Texto de origen:

»»

La aventura de vivir

La aventura de vivir

La Primavera besaba
La primavera besaba
suavemente la arboleda,
y el verde nuevo brotaba
como una verde humareda.

Las nubes iban pasando
sobre el campo juvenil…
Yo vi en las hojas temblando
las frescas lluvias de abril.

Bajo ese almendro florido,
todo cargado de flor—recordé—,
yo he maldecido
mi juventud sin amor.

Hoy, en mitad de la vida,
me he parado a meditar…
¡Juventud nunca vivida,
quién te volviera a soñar! Antonio Machado
Salía casi corriendo de la casa. Abordaba mi vehículo para cumplir con las múltiples tareas. Agobiada porque llegaría tarde a una reunión, y tenía que llegar antes a la lavandería, dejar dispuestas las instrucciones para el jardinero que se había retrasado. De repente, escucho el sonido ring del celular (¡cómo podíamos vivir sin ese pequeño aparato”). Era mi asistente personal, la señora, que me saca de apuros hogareños y es mi mano derecha e izquierda en las tareas de la casa. Pensaba que me había marchado. Al contestar el teléfono me dijo: “Se dañó la lavadora y hay mucha ropa que lavar”. Tuve que desmontarme, ver lo que pasaba. Detenerme para llamar al técnico. Lo localicé. Me dijo que vendría en una hora. Que dejara RD$3,000.00 para cualquier eventualidad. De repente hice conciencia: llegaría muy tarde a la reunión. Respiré profundo y llamé para avisar que comenzaran sin mí.
Mientras esperaba al técnico, me senté en los sillones de exteriores que tengo en el pequeño jardín. Preocupada porque no llegaría a tiempo y era una reunión importante. Otra llamada. Era de la Academia para hacerme unas consultas. Y mientras hablaba, me percaté que los dos árboles que sembramos hacía unos años estaban repletos de flores.

««

Conjunto de tareas:
• A. Devuelve de forma literal el fragmento del texto «La aventura de vivir» que se abre con las palabras que contienen "Las nubes iban" y se cierra con "juventud sin amor.".
• B. En el texto «La aventura de vivir», ¿qué aparato de la casa se dañó, según avisó la asistente por teléfono?
• C. Escribe lo que sigue en el texto «La aventura de vivir», a partir de su última oración.
Las entradas no hacen falta para resolver nada.

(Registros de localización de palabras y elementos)
»»

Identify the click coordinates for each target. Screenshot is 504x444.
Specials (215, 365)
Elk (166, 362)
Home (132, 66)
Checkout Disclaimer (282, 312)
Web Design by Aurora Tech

««

Resultados del ejercicio:
• A.
Las nubes iban pasando
sobre el campo juvenil…
Yo vi en las hojas temblando
las frescas lluvias de abril.

Bajo ese almendro florido,
todo cargado de flor—recordé—,
yo he maldecido
mi juventud sin amor.

• B. La lavadora.

• C.
Y lo olvidé todo. Tomé mi celular y comencé a tomar fotos. ¡Estaban hermosas! El color mamey de sus pétalos se destacaba con los rayos del sol. El cielo de azul intenso servía de fondo. Sin proponérmelo disfrutaba de un maravilloso espectáculo gratuito que disminuía mi ansiedad, bajaba mis pulsaciones y me hizo olvidar los problemas cotidianos de la existencia. Tomé fotos a una sola flor, al conjunto de ellas, con el cielo de fondo, con la pared de la casa que le servía de improvisado marco. De inmediato coloqué las fotos en mi perfil de Instagram y Facebook. Anunciaba que había llegado la primavera a mi hogar. Y fui feliz. Y no me importó llegar tarde a la reunión, no ir a la lavandería, ni dejar instrucciones de nada ni a nadie.
Después de ese momento de ensueño improvisado, volví a la realidad. Esperé al técnico. Resolvió. Tomé mi vehículo para ir a mi reunión. Y en el camino me percaté que la ansiedad se había disipado. Que estaba tranquila. Cuando algún tapón me obligaba a detenerme, tomaba mi celular y volvía a disfrutar de mi particular primavera.
Y en el accidentado trayecto, caracterizado por los aglutinamientos caóticas de vehículos o porque algún AMET decidió dar paso en mi dirección contraria, aunque los semáforos funcionaban (¿para que sirven los AMET? ¿Para que tenemos semáforos?), llegué tranquila a mi objetivo laboral. En las paradas obligatorias buscaba a mi alrededor para ver si los árboles habían florecido.
Las prisas nos agobian y nos envuelven, impidiéndonos disfrutar de lo nimio. Llegamos a los lugares con pasos apresurados. Vivimos como autómatas, el reloj, las horas y los minutos se han convertido en nuestros amos. Ellos nos mandan, imponen su ritmo, oprimiéndonos el alma. Cumplimos un horario y no vivimos. A veces tenemos que realizar tareas que odiamos. Y, mientras escribía este Encuentro, recordé una vieja y hermosa canción popularizada por Julio Iglesias:
De tanto correr por la vida sin freno
Me olvidé que la vida se vive un momento
De tanto querer ser en todo el primero
Me olvidé de vivir los detalles pequeños.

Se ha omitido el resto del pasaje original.